» Document section:
********************

If I can go waste free, my cat can too! I knew that there had to be a way for me to keep him on his diet and keep it zero waste. I looked up making food for him, but I'm not at the point where I want to invest in a heavy duty meat grinder.
I decided to call up a local, organic butcher. Being vegan, I'm not exactly used to frequenting the butchers of Vancouver.
I called up Windsor Quality Meats and they told me they produce raw cat and dog food and they also vacuum seal it before they sell it. I explained how I'm waste free and if there was any way I could bring my own containers to pack it in so I can forgo the plastic. The very kind gentleman on the phone told me I will have to get it when they make it fresh before they freeze it but they were more than happy to take my number and give me a call when it's ready. Windsor Meats only makes cat and dog food in big batches when they have enough trim, I'm going to assume that most butchers are the same.
What do I do for the next week?

********************

Answer these questions from the post about zero-waste cat food:
1. What piece of equipment is the writer not yet ready to invest in?
2. Which butcher did the writer call?
3. What does that butcher do to its raw cat and dog food before selling it?

» Given material:

********************

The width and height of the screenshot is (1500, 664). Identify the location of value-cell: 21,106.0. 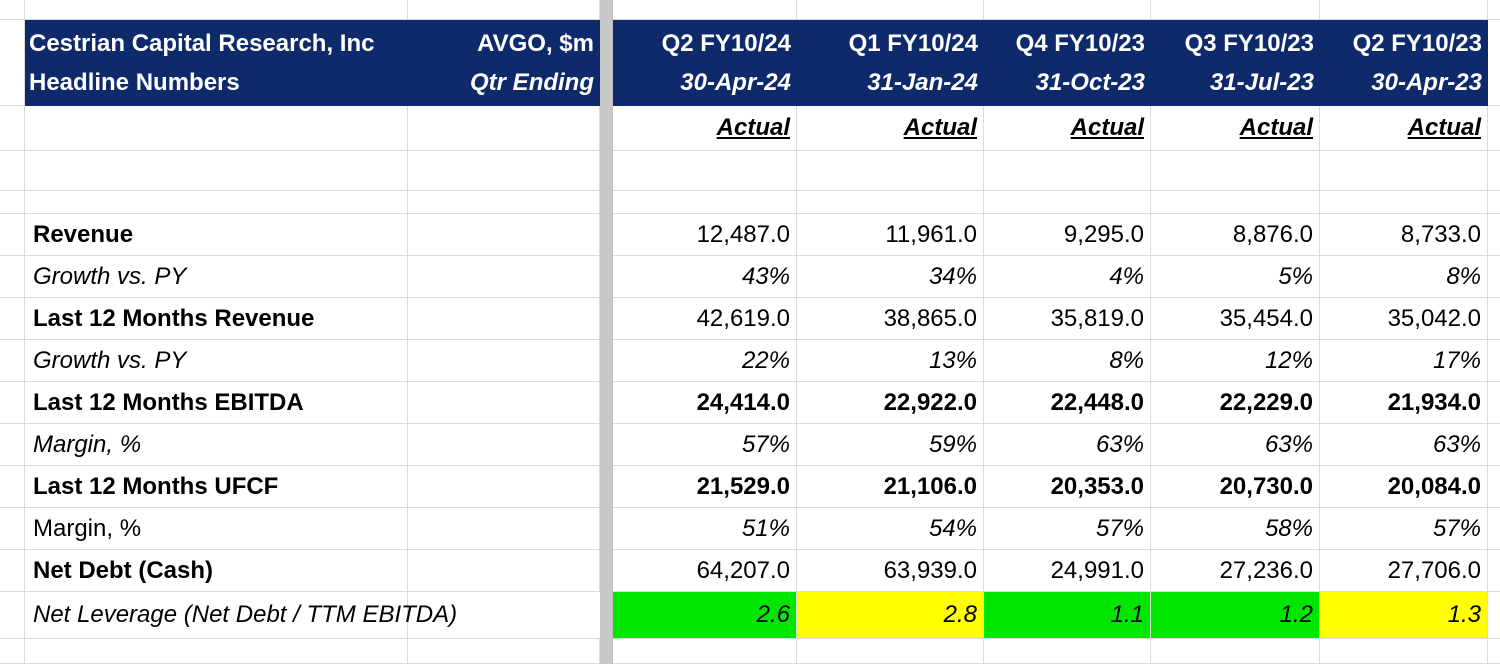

********************

» Response to this task:
1. A heavy duty meat grinder.
2. Windsor Quality Meats.
3. It vacuum seals the food.